Regarding peripheral biomarkers associated to neuropathy, some of those are related to chronic inflammatory state such as the inflammatory cytokine IL-6 [93], and to the innate immune response receptor TLR4 [55] associated more frequently to the severity of neuropathy in type 2 diabetes patients. In type 1 diabetes, the most promising biomarker related to neuropathy appearance and severity is adiponectin, the richest adipokine in human plasma mainly secreted from white adipose tissue. Changes in the concentration of adiponectin isoforms in blood have also demonstrated in type 2 diabetes [94]. These differences in peripheral biomarkers might contribute to the pathophysiological progression of various diabetic neuropathy types and symptoms and it clearly deserves further studies.

The increase in life expectancy worldwide in recent decades, particularly among women, has meant that people with diabetes live longer with the disease and therefore suffer from its complications, with the most prevalent being diabetic neuropathy [95,96]. As a result, it is important to study age and gender as risk factors involved in the development of diabetic neuropathy. However, only six articles in this study have examined these issues. In their study, Grisold et al. [97] recently pinpointed that age and gender are possible risk factors for the development of diabetic peripheral neuropathy in type 1 and type 2 diabetes, although their exact contribution is unknown. After reviewing the articles, age was observed to be a risk factor in the development of autonomic cardiac neuropathy and motor neuropathy, with the latter measured in parameters of motor nervous excitability, and in both cases this relationship was only found in type 2 diabetics [24,28]. However, a relationship was detected between CAN and the “advanced age” factor in both type 1 and type 2 diabetic patients [32]. These results suggest that older age, which is a more typical characteristic in studies of type 2 diabetics, is a risk factor for diabetic neuropathy. With regard to the influence that gender could have in this aspect, little research has been done and no relationship has been found.

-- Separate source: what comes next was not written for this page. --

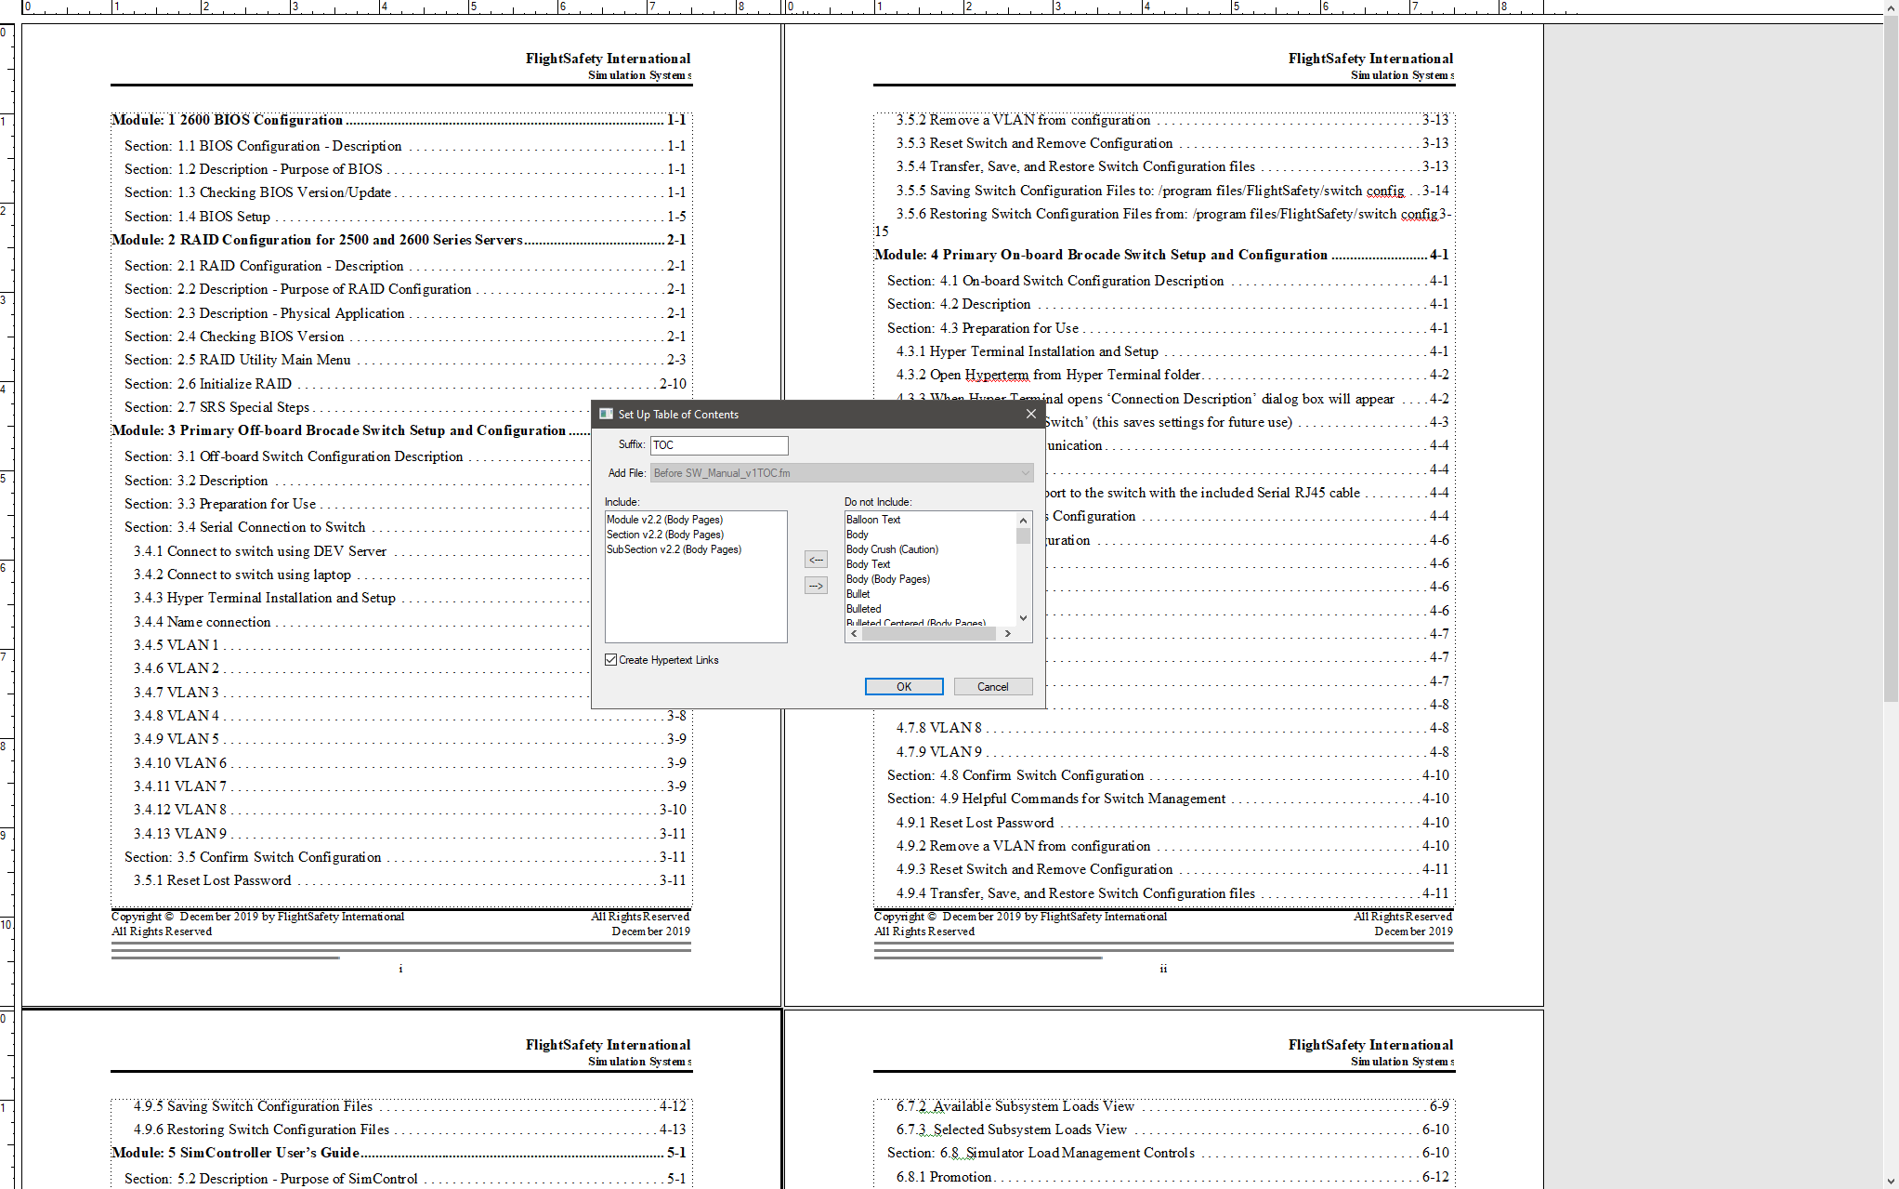
Task: Select Body Crush (Caution) in the Do not Include list
Action: [x=891, y=549]
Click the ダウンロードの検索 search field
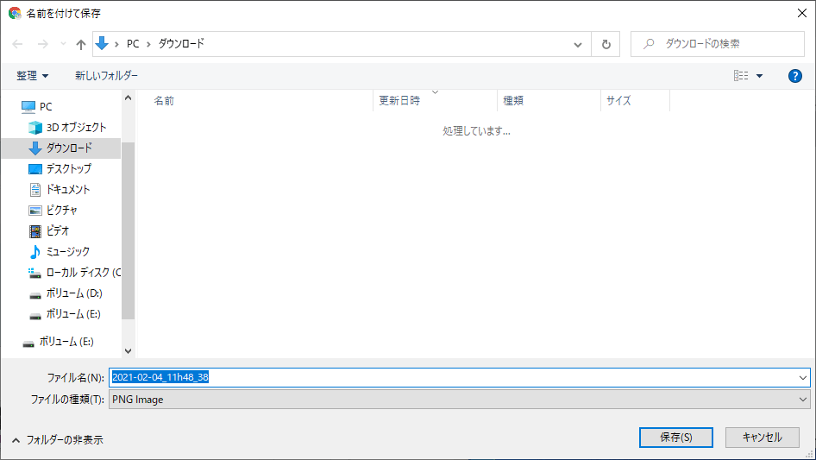816x460 pixels. (725, 44)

Diabetic neuropathy is the most common complication of diabetes mellitus and the one that has the greatest impact on the life of the patient, with high rates of morbidity and mortality. Knowing how sensory, motor, and autonomic neuropathy affects each type of diabetes and their differences and similarities is essential for developing an adapted diagnostic and therapeutic plan in order to better address the disease and avoid irreversible damage.

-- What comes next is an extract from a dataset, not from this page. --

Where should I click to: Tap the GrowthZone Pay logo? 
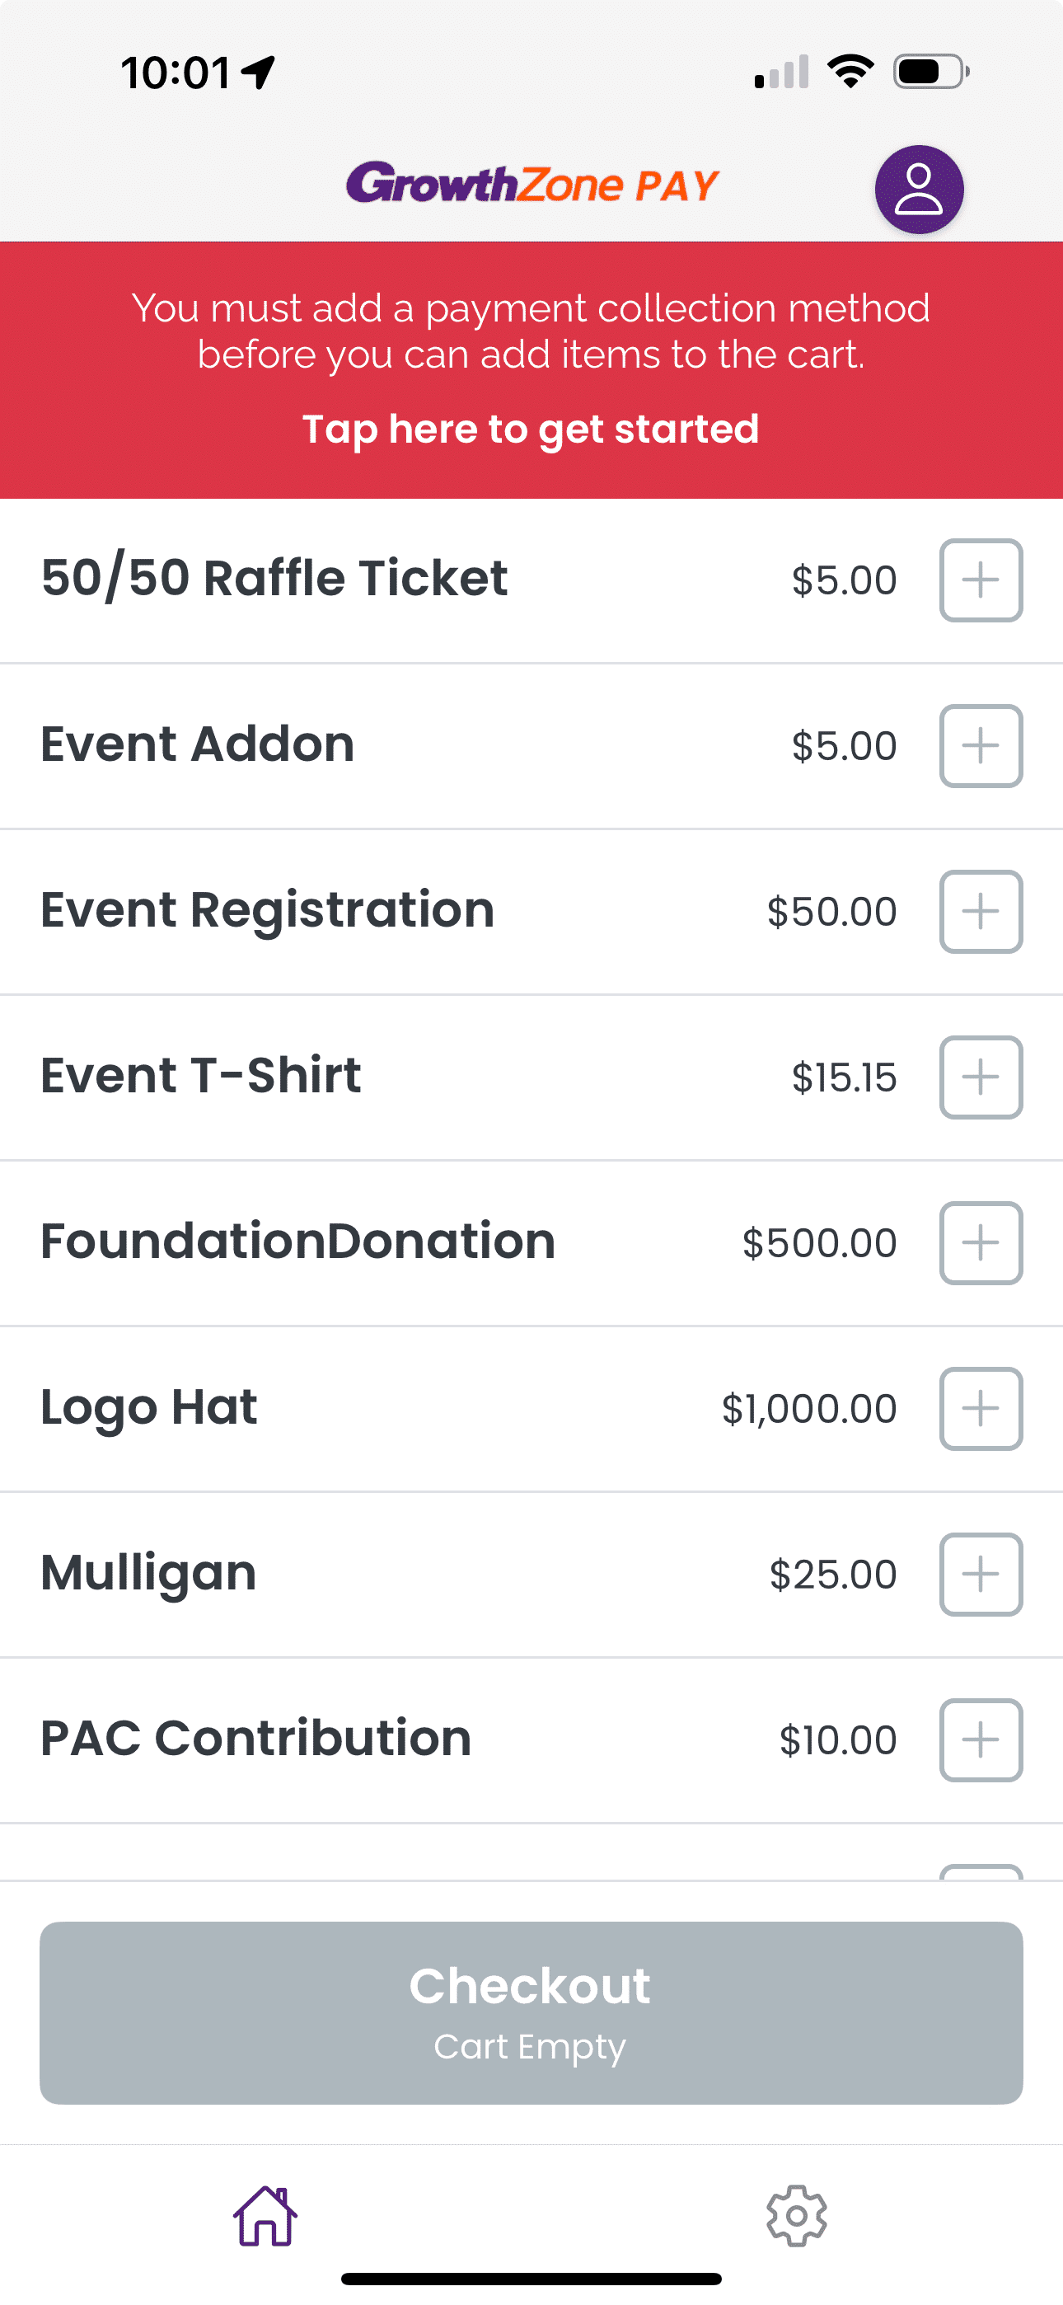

This review has identified several aspects that require future research. One of the unknown factors identified is the different involvement of the nerve fibers responsible for each sensory function, and its possible relationship with its characteristic anatomy and physiology function or dysfunction in diabetes. Motor neuropathy and its peculiarities, typical of type 1 and type 2 diabetes, require a great deal of attention since it is the least investigated neuropathy domain investigated so far. As for autonomic neuropathy, it is important to clarify the mechanism of sympathetic and parasympathetic involvement in both types of diabetes, as well as the related disorders to alterations or autonomic nervous system. In this way, the characterization of the disease subtype will improve the diagnosis and treatment of neuropathy and it will consequently allow a more personalized and effective treatment besides glycemic index control.